Red blood cell rosetting enables size-based separation of specific lymphocyte subsets from blood in a microfluidic device
Abstract
The isolation of a specific lymphocyte subset from blood is the required first step in the manufacturing of many novel cellular immunotherapies. Microfluidic size-based separation methods are poised to significantly simplify this process because they require neither centrifugation nor magnetic or fluorescent labeling to operate. Lymphocytes can be separated from red blood cells (RBCs) and platelets as well as monocytes and granulocytes because their size differs from each of these cell types. However, further separation of a specific lymphocyte subset from other unwanted lymphocytes using size-based methods is impossible because all lymphocytes have approximately the same size and can only be distinguished by surface markers. This paper describes a new approach that made it possible for a size-based separation method to isolate a desired subset of lymphocytes by making unwanted lymphocytes as well as other blood cells artificially larger. The separation was enabled by selectively binding multiple RBCs to each unwanted cell to create ‘rosettes’ with an effective size significantly larger than the diameter of a typical lymphocyte. The desired lymphocytes remained unaffected by rosetting and were separated from the rosettes by passing the mixture through a microfluidic size-based separation device based on controlled incremental filtration (CIF). This new rosette-enabled size-based (RESIZE) separation approach demonstrated recovery of 80–90% for all lymphocyte subsets tested (CD3+, CD4+, CD56+) which was ∼2.5-fold higher than that for the standard immunodensity method (RBC rosetting followed by density gradient centrifugation). The purity of separation was >90% for CD3+ cells but declined with increasing cell rarity. Unlike the immunodensity approach, RESIZE required neither centrifugation nor cell washing after the separation and was ∼2.5-fold faster when processing the same sample volume. The results of this study suggest that integration of the RESIZE approach for high-yield isolation of lymphocyte subsets from blood could significantly streamline the manufacturing workflow and thus have a potentially transformative impact on the cost and availability of novel cellular immunotherapies.

• [SUPPLIED RECORDS]:
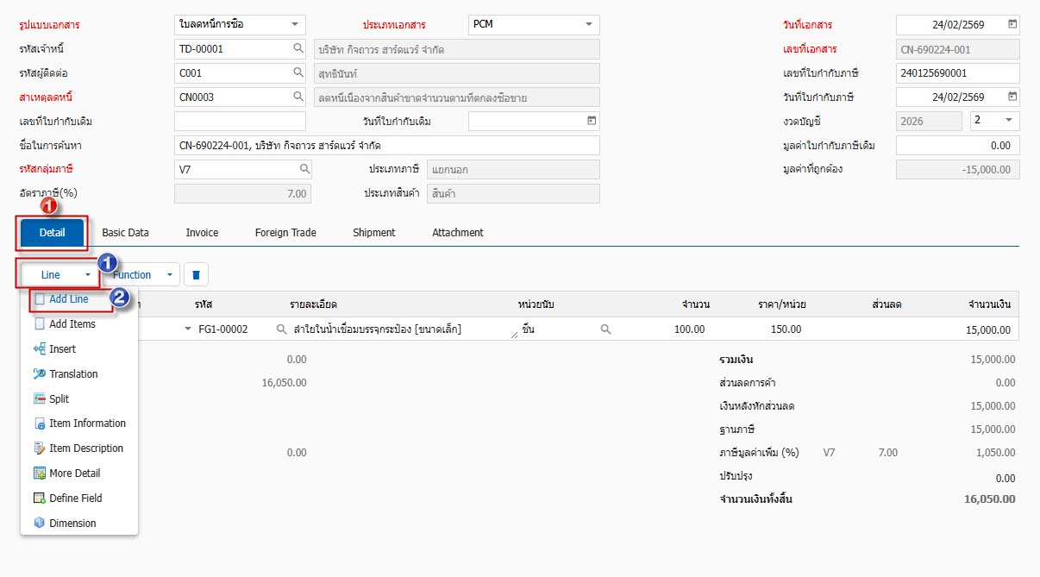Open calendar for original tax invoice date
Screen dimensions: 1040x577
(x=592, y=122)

* * *

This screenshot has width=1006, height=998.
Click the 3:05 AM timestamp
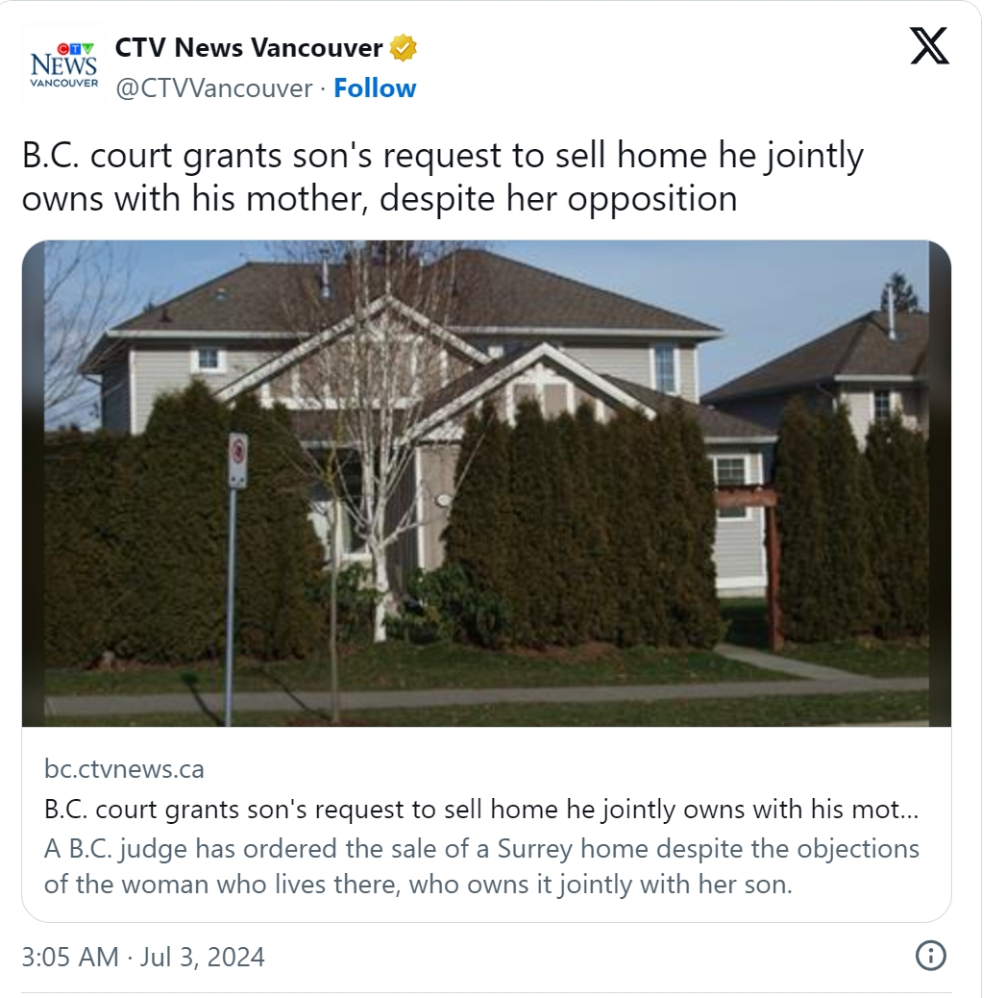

• [EXERCISE GOAL]:
Answer these questions about the abstract on red blood cell rosetting:
(a) What does the abbreviation CIF stand for?
(b) What recovery did the RESIZE approach demonstrate for all lymphocyte subsets tested?
(c) For which cells was the purity of separation greater than 90%?

• [FINISHED TASK]:
(a) Controlled incremental filtration
(b) 80–90%
(c) CD3+ cells